When National Century Financial Enterprises collapsed in 2002 under the pressure of a federal investigation into fraud and money laundering charges, medical accounts receivables (MAR) funding companies who bought third party medical claims were generally untapped financing sources for most health care providers.
The MAR process involves a healthcare provider borrowing money against the receivables on its books. In a lot of cases, the receivables are third-party, meaning the money is to be paid by insurance companies or Medicare and Medicaid programs
Industry insiders say most MAR customers were either large health care systems with millions in monthly receivables, or small, cash-strapped operators struggling to stay afloat. However, industry insiders tell insideARM that the economic turmoil that is creating sweeping changes to credit markets will force more hospitals and health care providers to expand their funding options as financing dries up benefiting MAR companies.
“More and more of the financial writers and medical publications I read, show one lesson: don’t put all your eggs in one basket,” Michael Koslow, Sun Capital HealthCare Inc.’s senior vice president of marketing, told insideARM.
Kaulkin Ginsberg Healthcare Analyst Michael Klozotsky said health care providers will have to be flexible to address the ever-growing cash flow challenges they face. And more hospital executives appear open to selling or borrowing against their third party health care receivables even before the credit crunch began.
“The medical debt purchasing market has come a long way in the past 4-5 years, due in large part to relationships based on open communication between hospitals challenged to manage cash flows and experienced debt buyers with knowledge of the healthcare industry and a keen awareness of the distinctive characteristics of patient—as opposed to generic consumer—accounts,” said Klozotsky. “That growth, in combination with a down economy, has paved the way for the emergence of a medical factoring market, albeit one still in its infancy.”

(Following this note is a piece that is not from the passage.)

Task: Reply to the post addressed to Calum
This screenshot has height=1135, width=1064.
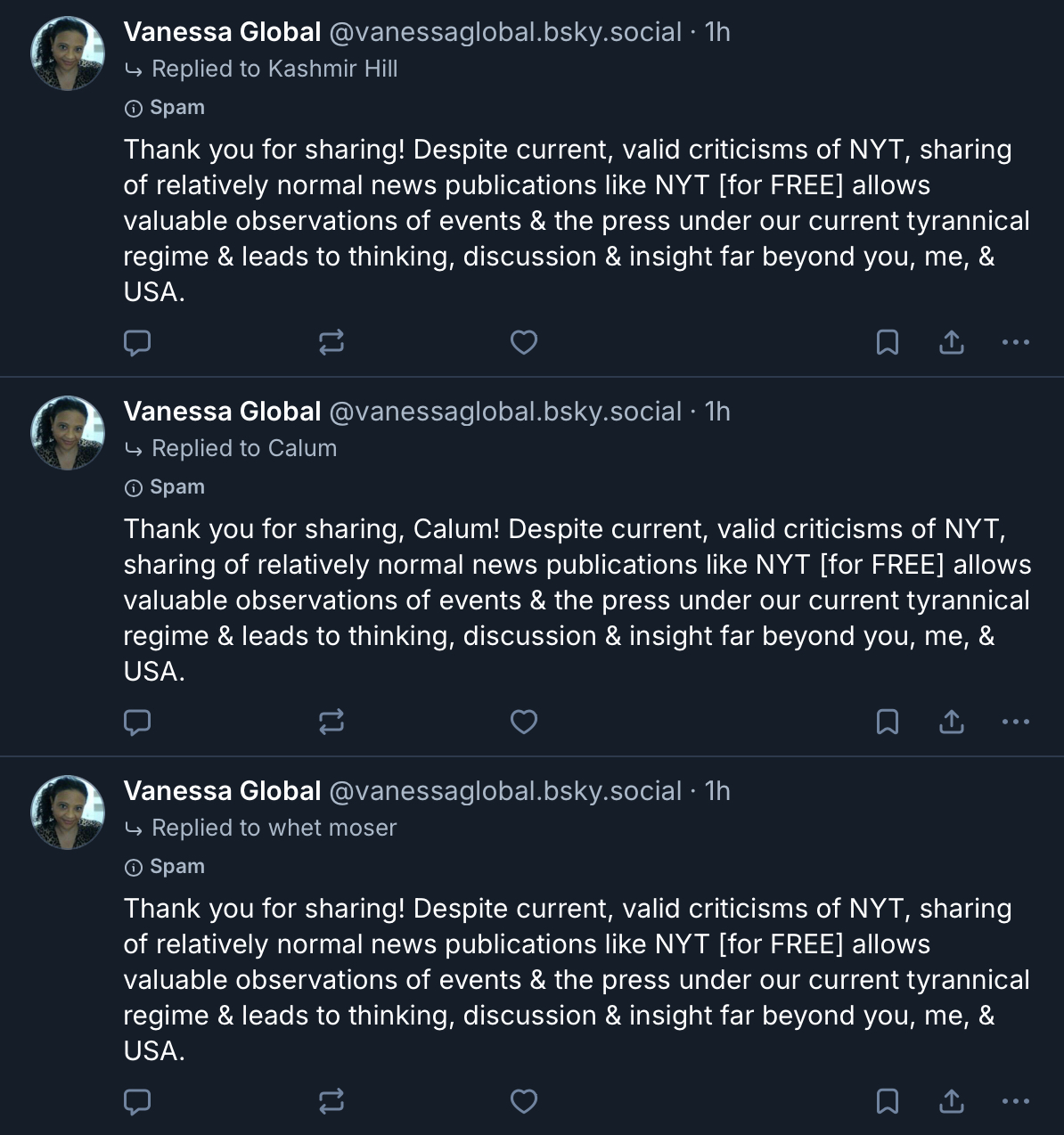Action: tap(136, 722)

Sun Capital was able to grow its client base, in part, by working with the bankruptcy court to help some former NCFE customers. Koslow said the Boca Raton, Fla.-based firm has bought several billion dollars worth of receivables over 10 years, serving primarily small-bed community and rural hospitals.

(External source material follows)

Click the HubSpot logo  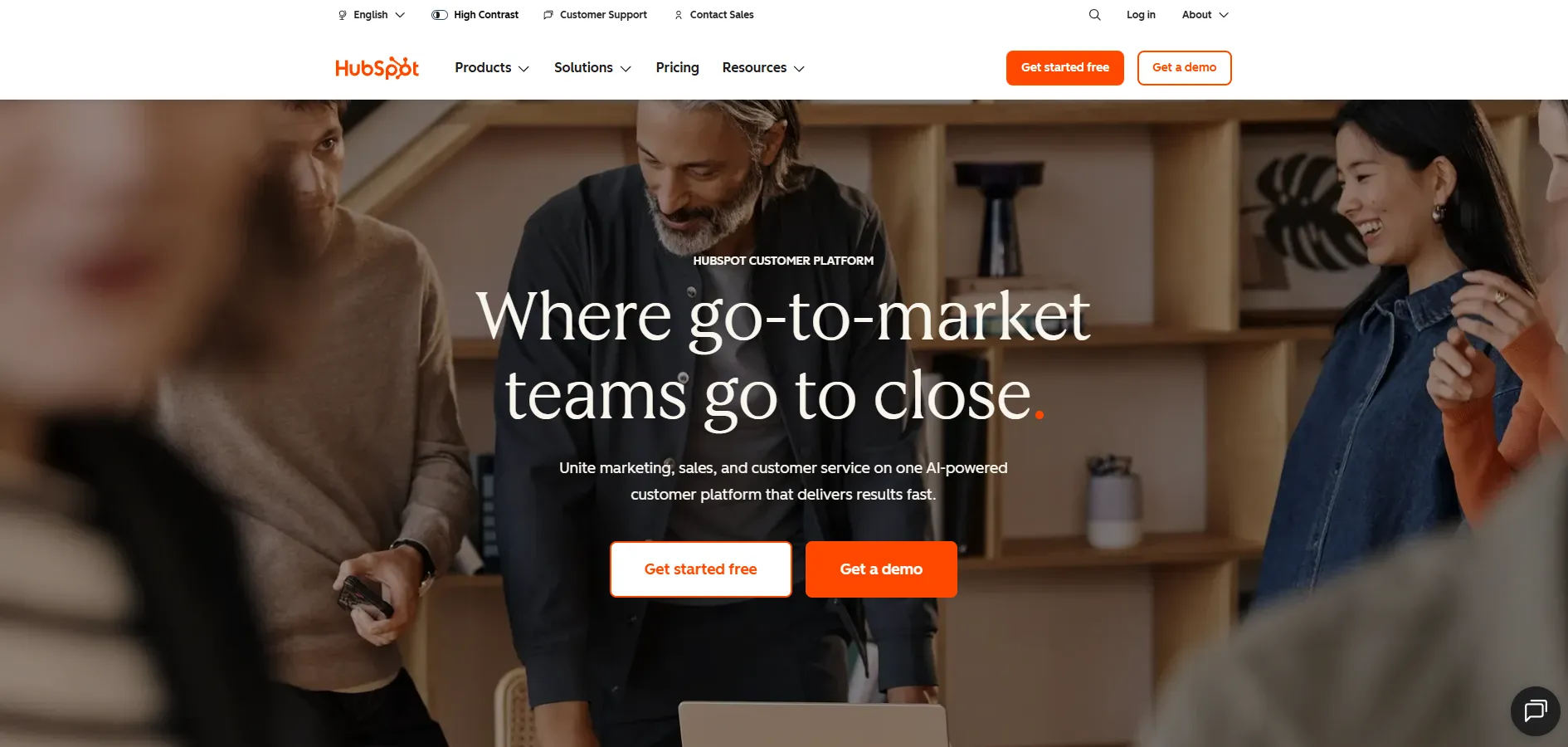(x=377, y=68)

Still, the MAR funding industry was tarnished by NCFE’s demise. It’s estimated that NCFE made $3.25 billion in private placements before it collapsed, taking down nearly 275 companies with it (“Hospital Debt Buyers Convicted of Fraud and Money Laundering,” March 17).

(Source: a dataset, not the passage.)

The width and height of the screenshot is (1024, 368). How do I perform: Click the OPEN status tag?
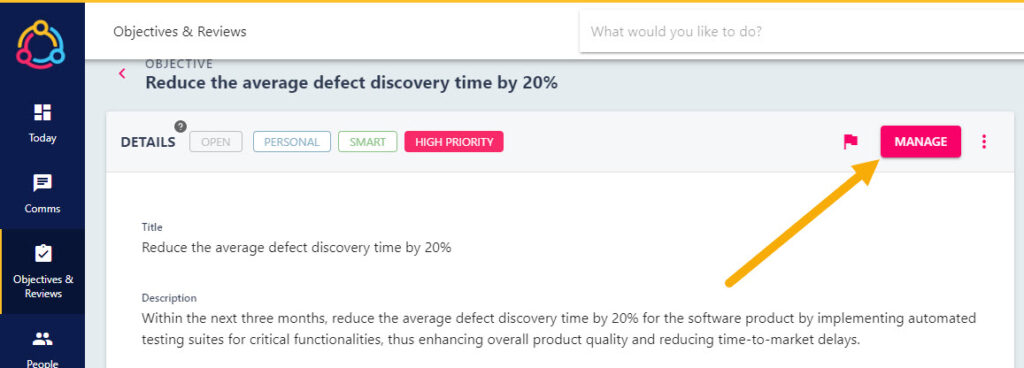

"There was a lot of chaos in the market because a lot of providers were depending on it for funding,” said Kent Harlan, of Ozarks Capital Funding, a Springfield, Mo.-based financial consulting firm specializing in non-bank financing for businesses and health care providers.
Although some health care providers trust in the industry was shaken, Koslow said some others came to realize that NCFE’s demise was an isolated case.
“The issue isn’t medical receivables funding,” he said. “There are still healthy and viable companies. The courts themselves recognized that (MAR) were providing a very valuable service.”
As health care providers grapple with mounting bad debt expense from self-pay accounts and infrastructure and technology needs, the industry’s biggest challenge nowadays will be its ability to educate health care financial executives about the various MAR funding options, Koslow said. For example, pure medical account receivables factoring companies like Sun Capital Healthcare will buy third party receivables outright. “We assume the risk,” he said.
Some asset-based lending firms offer lump-sum loans against the estimated value of a batch of medical receivables, while others extend credit lines backed by the receivables.
Koslow said he believes Sun Capital’s business model, which is similar to traditional commercial factoring companies, uniquely positions it to best compete in the MAR funding arena in the coming years.
“Our funding isn’t dependent on credit markets,” he said. “Our funding sources are private investments. We are not lending money, we are buying an asset. “
Koslow added that Sun Capital buys receivables on a claim-by-claim basis and that its rates are fixed.
“Our discount fee depends on the actual amount of time you’re using the money,” he said. “It gives the CFO an awful lot of flexibility in determining how he uses the money.”
But whether health care creditors opt to work with a medical factor, asset based lender or establish a line of credit, industry experts say strong health care providers needn’t collapse if their MAR funding source does. Asset-based lenders, whether financed by private investors or hedge funds, most operate under the same regulatory rules as banks, Koslow said. Meanwhile, private equity investors in MAR firms monitor the companies’ results and transactions closely, Harlan said.
“The same is typically true with the debt financing, as the factor frequently reports changes in their portfolio to the bank officer,” Harlan said. “These checks and balances should help prevent what happened with NCFE.”